Gray masterfully crafts personal tale in debut album


Blanche Harris

Singer and songwriter Conan Gray’s debut album, Kid Krow, released on March 20. On this album, Gray sheds light on his personal life and unique story.

Shravya Mahesh, Entertainment Editor

As the lyrics rush into my ears, I close my eyes, letting the words take me over. And suddenly, tears are spilling down my cheek, salty and sad like the words singer-songwriter Conan Gray croons into my earbuds. 

It is hardly a surprise I found myself crying over Kid Krow, Gray’s debut studio album. For months before its March 20 release, he teased the album on social media, revealing how personal it was. And that it is – the album is an intricate peek into a world of heartbreak, loneliness and insecurity. 
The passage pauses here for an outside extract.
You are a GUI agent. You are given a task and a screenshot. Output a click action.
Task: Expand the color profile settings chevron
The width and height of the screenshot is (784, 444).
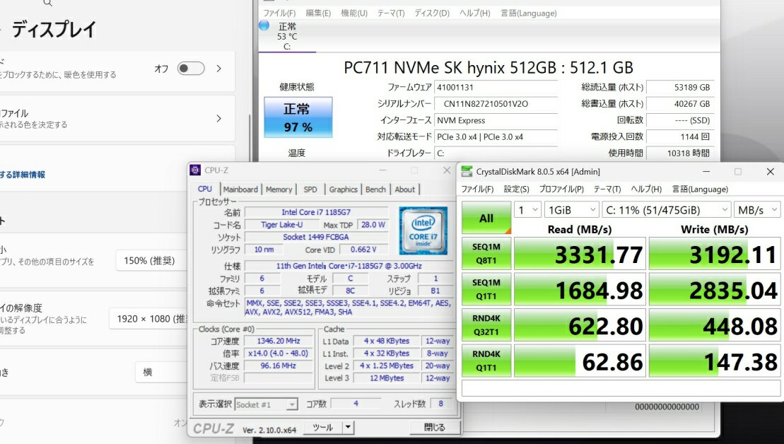219,118
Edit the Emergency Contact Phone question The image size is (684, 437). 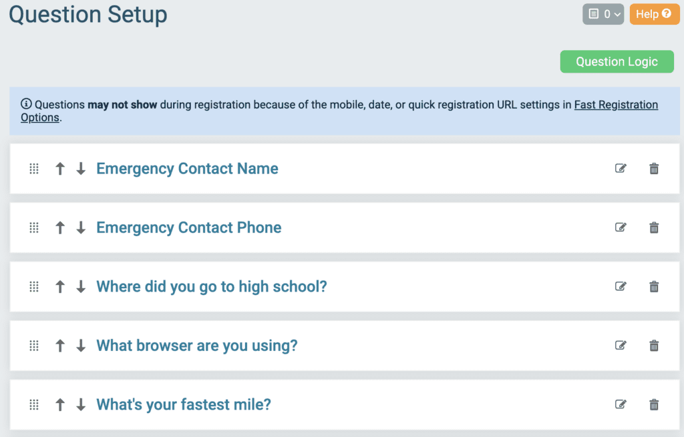click(621, 227)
One of the most particular aspects of Kid Krow is its tactful arrangement. The album opens with “Comfort Crowd”, an unassuming soft rock track carried by Gray’s haunting vocals. From here, the following tracks build on each other’s energy, going from cool Taylor Swift-soundalike “Wish You Were Sober” through retro-inspired party anthem “Maniac” into powerful rager “Checkmate”. On the surface level, they are great, high-production singles, but upon closer inspection, it becomes clear that Gray has given lots of attention to the immersive story each song tells. 
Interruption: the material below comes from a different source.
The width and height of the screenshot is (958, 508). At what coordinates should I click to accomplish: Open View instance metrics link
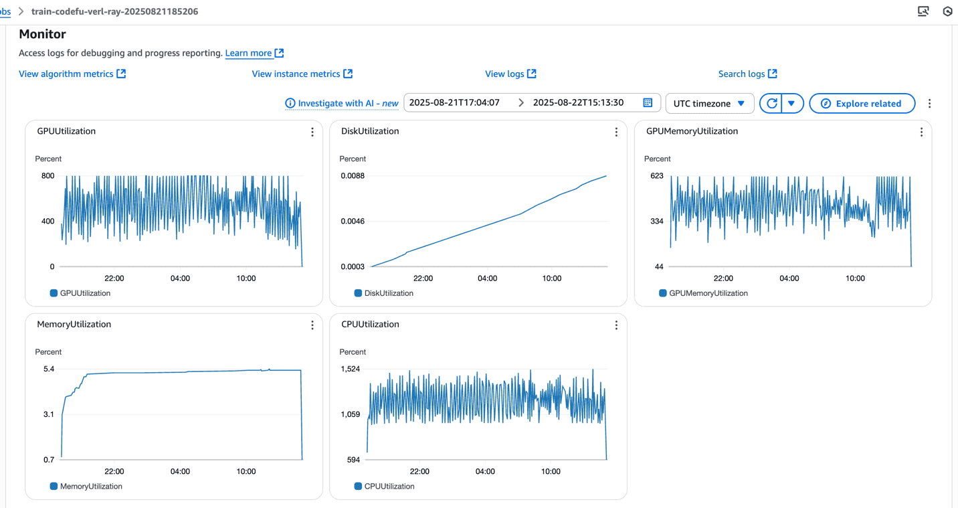[x=302, y=74]
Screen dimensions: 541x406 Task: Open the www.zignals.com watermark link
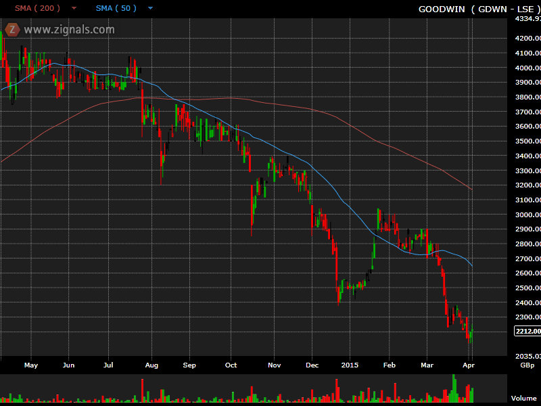point(69,30)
The energy is interrupted by “(Online Love)”, a roughly 30-second interlude detailing the shortcomings of long-distance relationships. Being lodged in between “Maniac” and “Checkmate”, it risks seeming awkwardly placed, but instead, it foreshadows slower songs to come, with only guitar to back Gray’s vocals. 

In fact, much of Kid Krow shares the same acoustic production. Aside from the mocking satire of “Affluenza”, the rest of the album falls into “Comfort Crowd”-esque soft rock. But the instrumentation serves a unique purpose – for instance, in “Fight or Flight”, a desperate, angry plea to an unfaithful lover, the loud riffs help to emphasize certain lyrics over others, alluding to the jarring, broken relationship. “The Cut That Always Bleeds” saves its loudest tones for the chorus, making the oh-so-emotional lyric “I don’t love you anymore / a pretty line that I adore / five words that I’ve heard before” sting twice as hard and Gray’s crooning vocals shine thrice as much. And the underlying drum of “Little League” feels like a throbbing heartbeat, aching to go back to the old days.
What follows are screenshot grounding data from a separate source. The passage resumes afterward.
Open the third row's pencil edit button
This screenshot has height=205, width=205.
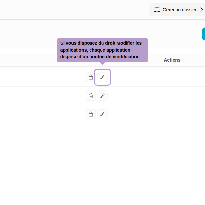coord(103,114)
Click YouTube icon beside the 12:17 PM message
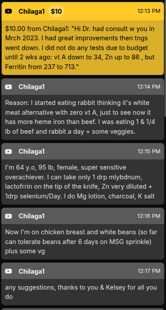166x310 pixels. 8,271
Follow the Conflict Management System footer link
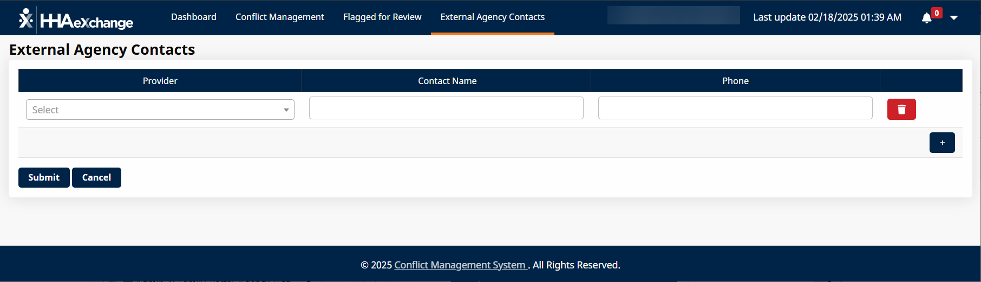This screenshot has width=981, height=282. (x=460, y=265)
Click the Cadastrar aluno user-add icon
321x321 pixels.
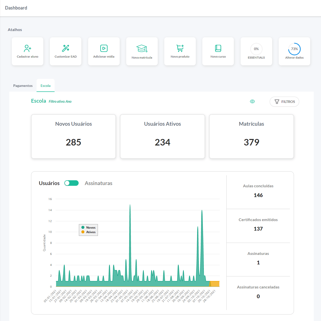point(28,48)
Unfortunately, this may be Kid Krow’s fatal flaw. Aside from its short runtime of just over 33 minutes, the tracks are almost too similar to one another. Even after multiple listens, some of the songs blend together, making it difficult to pick any one out. Though they fit well together thematically and sonically, I am not so sure I would listen to many on their own. 

However, this is not the case for crowning jewel “Heather”, an acoustic guitar-driven ballad in which Gray details a heartbreaking memory in painstakingly vivid detail. Not only are his pure, raw vocals on display clearer here than anywhere else on the album, but his songwriting skills truly shine. It is the quiet post-bridge repetition of “why would you ever kiss me / I’m not even half as pretty” that truly makes the listener’s heart ache. It is so honest and unfiltered that it almost feels like an intrusion into Gray’s deepest, darkest thoughts. But it is unmistakably well done. 

The album’s closer, “The Story”, aptly tells the clear, full story about Gray’s difficult past. However, despite the sad tale it tells, it ends with a glimmer of hope, saying “it’s not the end of the story”. It is a satisfying conclusion, neatly wrapped up with a bow. 

At only 21, Gray has cemented himself at the forefront of the next generation of artists and storytellers. With an original voice, personal stories and immense talent for telling them, he has proven himself a diamond in the rough. And hopefully, he is here to stay.